Race Analysis Insights

There has been some question of what is considered a race for analysis purposes and why a minimum number of boats is “required” to use the data.  I offer these insights:

  1. The primary purpose of the race analysis is to determine the relative difference of speed potential between boats.  In our case it is an average speed potential taken over various wind and sea conditions on a closed course.  If we determine that Boat A is faster than Boat B it doesn’t mean we believe that the difference is correct under all conditions but rather represents the velocity difference under the average conditions that the underlying races were held.   The more boats of a single type and the more races, the more reliable the speed potential prediction becomes.
  2. The computer program (algorithm) running the analysis has no idea of who is sailing the boat, how the boats were equipped, how well the boats were individually sailed, or any other attribute particular to an individual race such as race course or environmental conditions. It can however mathematically compare the corrected finish times of boats using their handicaps and elapsed time around the course and decide relative differences (a velocity difference).  

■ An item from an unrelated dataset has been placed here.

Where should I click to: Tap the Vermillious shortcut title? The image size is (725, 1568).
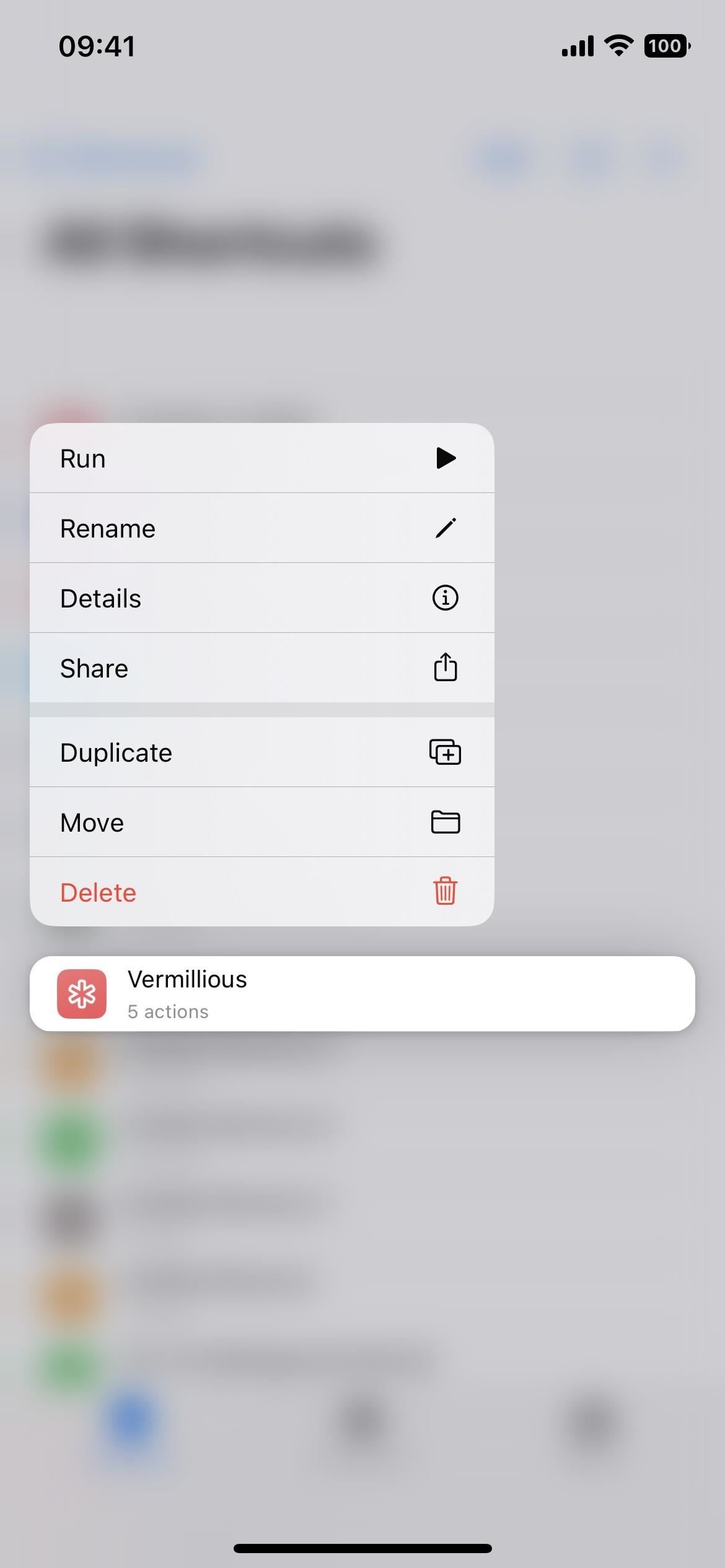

A common problem however, is that it is quite likely that one of the boats in a race may have gotten a wind shift, hit a mark, started late, or a whole variety of other events common to racing sailboats which contributed to the perceived velocity difference between the boats.  The perceived “hull speed” difference with only two boats in a race is therefore extremely questionable and probably unusable unless there is other knowledge, unknown to the number crunching computer program, that might help validate the difference.

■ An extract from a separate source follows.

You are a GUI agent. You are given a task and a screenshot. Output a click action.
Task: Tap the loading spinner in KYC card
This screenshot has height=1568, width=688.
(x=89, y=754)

Looking at thousands of individual races it was found that the absolute minimum number of boats in an individual race that may produce a usable prediction is three and that’s only when other criteria are met that shows that the boats under analysis show a level of performance that is consistent with their handicap.  For example: if a boat sails so far from their predicted performance that it is obvious that other factors besides the handicap caused the perceived velocity difference, their data (race results for that race), are not usable for handicapping purposes.  Since the computer algorithm knows nothing but numbers, that race result may likely automatically be excluded.  My opinion is that “while there is a limit to how fast a boat can be sailed there’s almost no limit to how slow a boat can be sailed” (and that comes from 45 years of personal observation).   From a handicap adjustment perspective we need results that are near the maximum performance limit not the minimum.

 When analyzing a year’s data from all the races around the lake combined (thousands of individual results), the program must rely on certain limits to automatically cull the bad data out. Hopefully the data is still available for review within the individual club which can be useful to that club.

  1. The mixing of Spinnaker and Non-spinnaker boats is not recommended by PHRF-LO for handicapping purposes because PHRF-LO, while believing the non-spinnaker results are valid amongst themselves, do not necessarily correlate well to the spinnaker results.  I think this is certainly a debatable subject and PHRF-LO has made some great progress in adjusting velocity differences due to sail configurations over the years.   I am sure there are smaller clubs who race spinnaker and non-spinnaker boats together with success.  Perhaps in the future PHRF-LO’s position may change but presently they are keeping spinnaker and non-spinnaker results separate.

  2. Someone questioned the use of results of boats that were single handed within the analysis.  While I’m sure there may be some boat types that can be effectively sailed single handedly, in the majority of cases, more than one person is required to sail the types of boats for which PHRF-LO provides handicaps. Boats that are sailed single handed are generally at a severe disadvantage to boats sailed with an optimum crew number in almost all cases.  The results of any boat sailed with this “disadvantage” are unreliable and unusable with our present handicapping analysis techniques.